SNAKES
RECYCLE POISON according to reports in news@nature,
New Scientist News 29 Jan 2007, and New York Times and Science
Frontline, 30 Jan 2007. Scientists studying the Japanese grass
snake "Rhabdophis tigrinus" have discovered it can
eat poisonous toads and store their poison in glands on the
back of its neck.Female snakes also transferred poison to eggs,
therefore offspring have some poison already stored when they
hatched.
Researchers
also found snakes with poison already stored behaved differently
towards predators such as hawks, compared with snakes that
had not acquired toad poison. When attacked, snakes with stored
poison adopted an arch-necked defensive posture, so the predator
was more likely to strike the region containing the glands
and cause poison to leak out. Snakes without stored poison
tended to slither away and hide when confronted by predators.
This snake is the first vertebrate found to sequester poison
from another vertebrate.
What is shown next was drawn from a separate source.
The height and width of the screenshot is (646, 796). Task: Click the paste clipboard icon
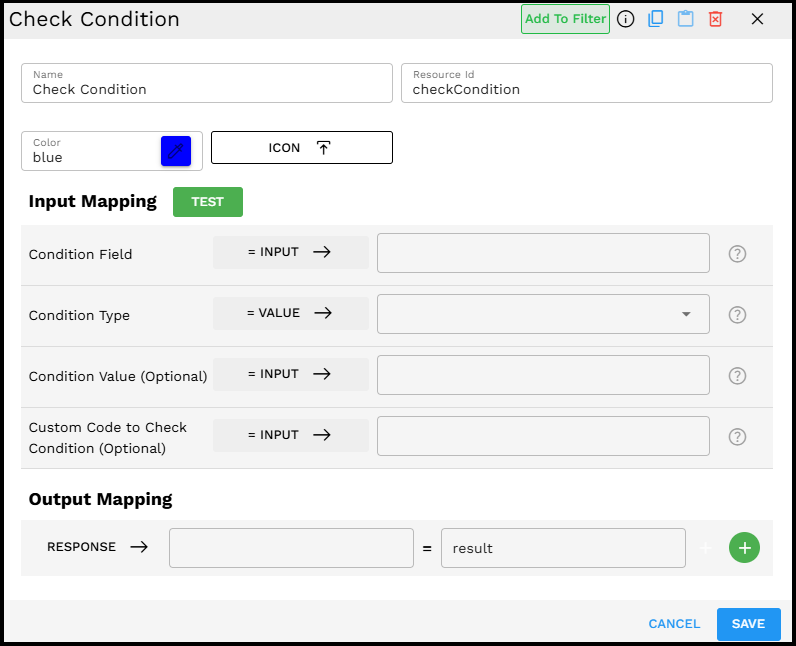[x=685, y=19]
Some poisonous frogs are known to
get their poison from insects in their diets, and some invertebrates,
eg. sea slugs, make themselves unpalatable for predators by
storing chemicals obtained from food.
New York
Times article click
HERE
Science
Frontline article click HERE
ED. COM.
This Japanese snake is a rear fanged snake, i.e. it does not
have poisonous front fangs to attack prey with. It does secrete
saliva, but this is injected into its food from its back teeth
as an aid to digestion. Therefore, it is not dangerous or
poisonous except to anything it is already swallowing. Snakes
do not chew their food, so being able to inject digestive
chemicals in their food using their teeth is good design.
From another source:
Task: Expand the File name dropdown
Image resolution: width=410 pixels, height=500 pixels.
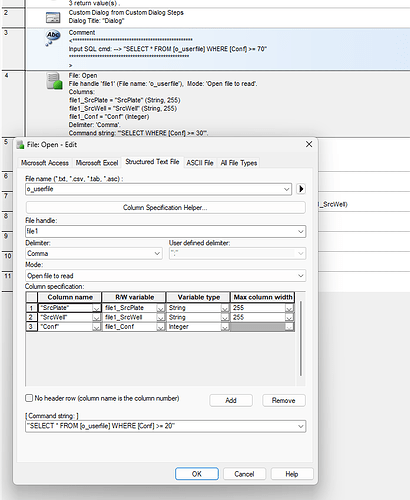Action: click(x=286, y=189)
Toads use their skin to excrete waste products. In a 'very
good' world, where all animals ate plants, nothing would try
to eat toads, so toxic waste products in the skin would not
threaten anyone. It was only after the world degenerated because
of human sin and God's judgement, that animals began to prey
on one another and defence mechanisms were selected for. Therefore
some characteristics, such as digestive chemicals in snake
saliva and waste products in toad skin gained a secondary
use as 'weapons'. It is interesting in the study described
above that the snakes' behaviour changed when they had the
extra poison so they do seem to have an understanding of what
the results of eating toads achieves. Predators and poison
are issues raised by sceptics to challenge the Biblical story
of the Garden of Eden where there were no predators, and the
world was "very good", but this snake reminds us
poison is one result of the increasing degeneration occurring
as the world continues to go from good to bad to worse.